REQUIREMENT>
Gather every line below that contains the word "header" and copy each of those lines in full.

INPUT>
★ ★ ★ ★ ★ ★ ★
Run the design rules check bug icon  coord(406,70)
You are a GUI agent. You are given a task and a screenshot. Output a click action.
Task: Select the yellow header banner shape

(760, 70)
★ ★ ★ ★ ★ ★ ★
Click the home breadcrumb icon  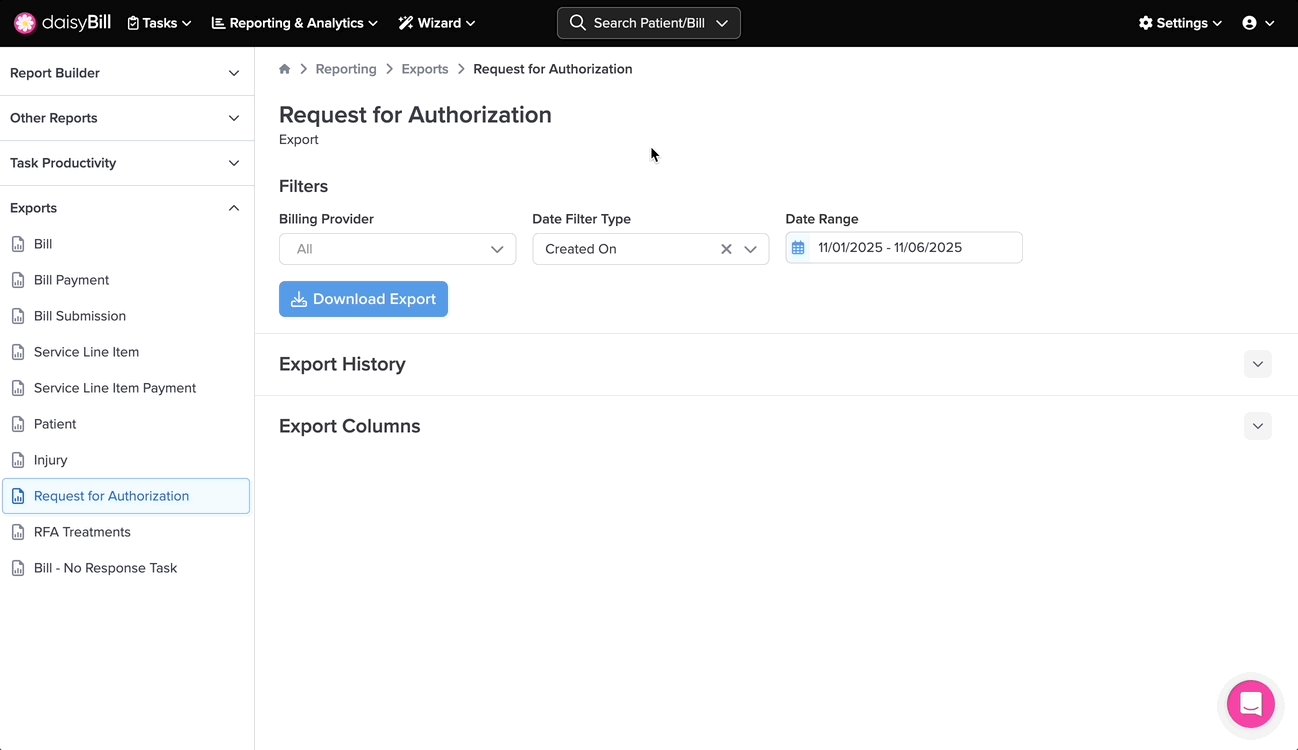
★ ★ ★ ★ ★ ★ ★
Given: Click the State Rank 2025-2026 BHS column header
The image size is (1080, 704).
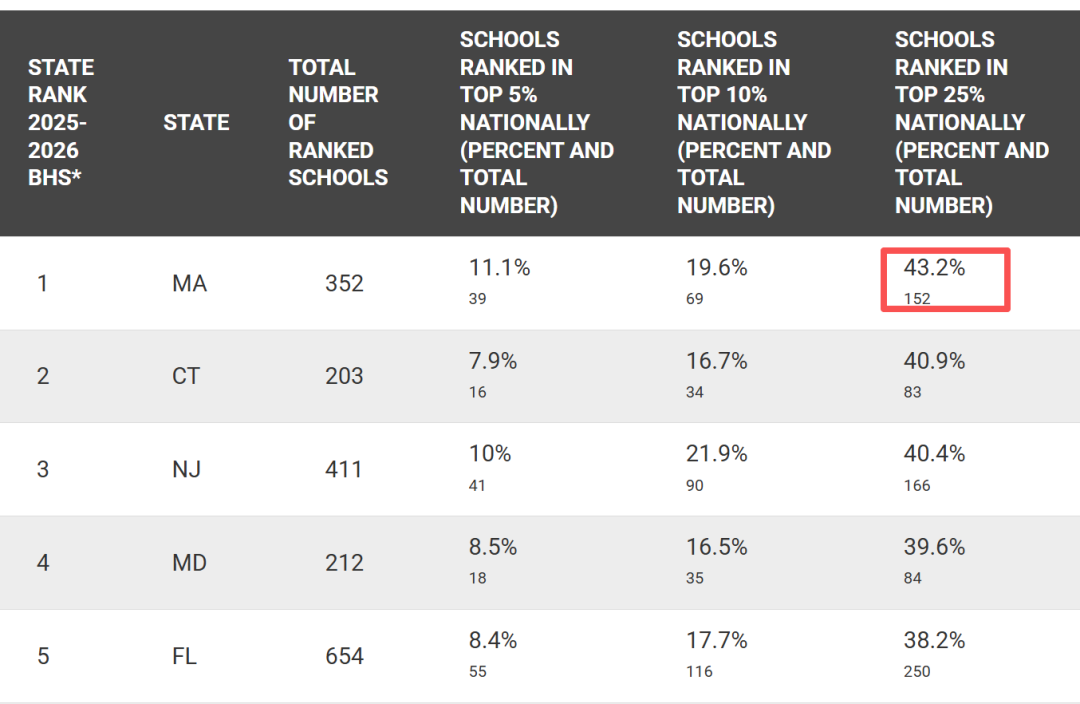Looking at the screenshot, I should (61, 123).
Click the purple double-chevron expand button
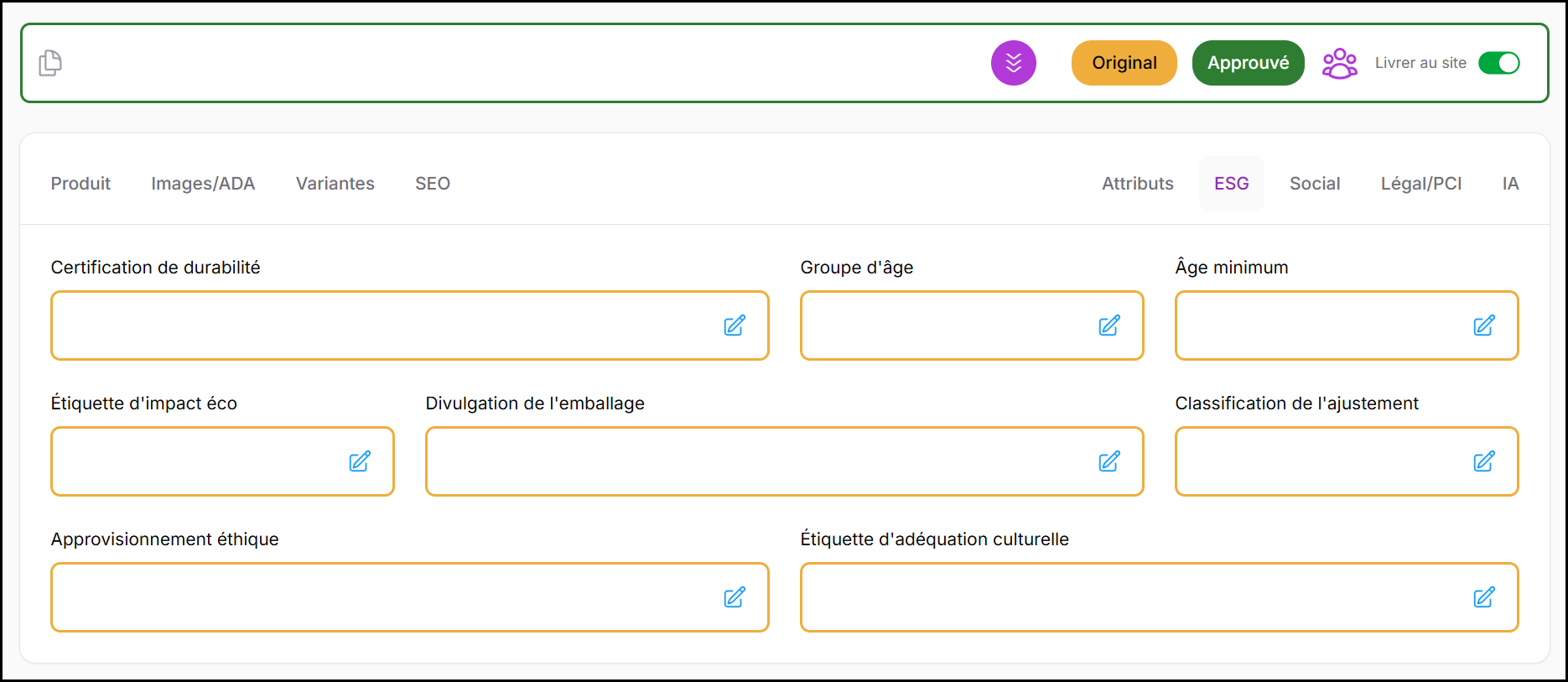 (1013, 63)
★ ★ ★ ★ ★ ★ ★
OUTPUT FOR THIS TASK>
Task: Select the yellow header banner shape
Given: Click the State Rank 2025-2026 BHS column header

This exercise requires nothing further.